[Brief] Reproduce the rows from the line containing "This screenshot has height=482, width=779." down to the line containing "Action: click(556, 409)", swapping "status badge" for "status label" and leaving everything else unchanged. Omit the picture from your answer.

[Records to process]
%%

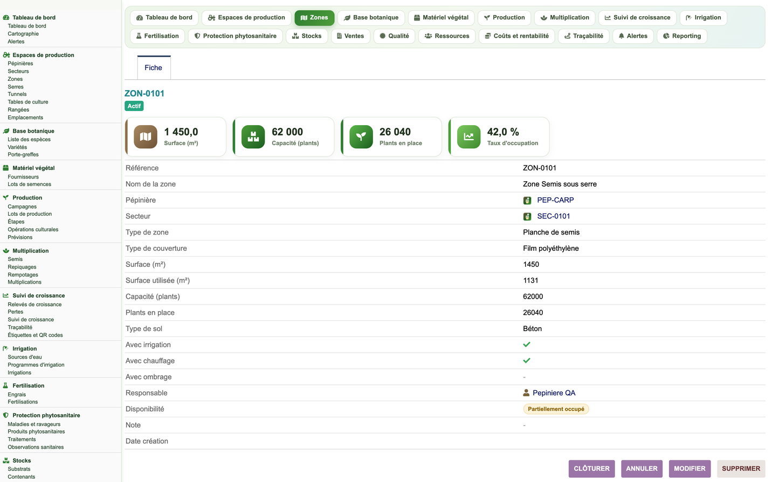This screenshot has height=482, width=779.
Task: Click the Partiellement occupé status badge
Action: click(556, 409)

%%
%%

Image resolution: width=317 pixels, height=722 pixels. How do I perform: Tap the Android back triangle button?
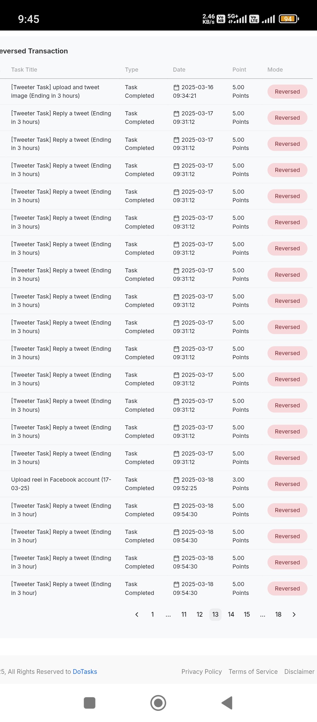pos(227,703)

%%
%%

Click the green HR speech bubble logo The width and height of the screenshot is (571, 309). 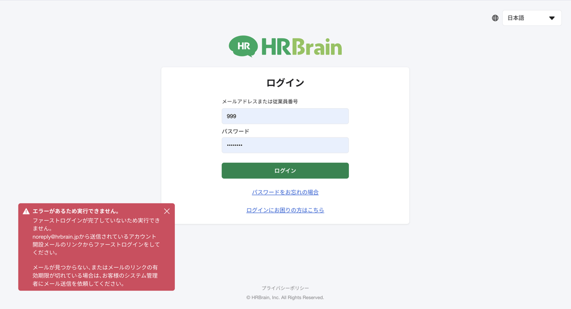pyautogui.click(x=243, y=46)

%%

[Task response]
This screenshot has height=482, width=779.
Task: Click the Partiellement occupé status label
Action: click(556, 409)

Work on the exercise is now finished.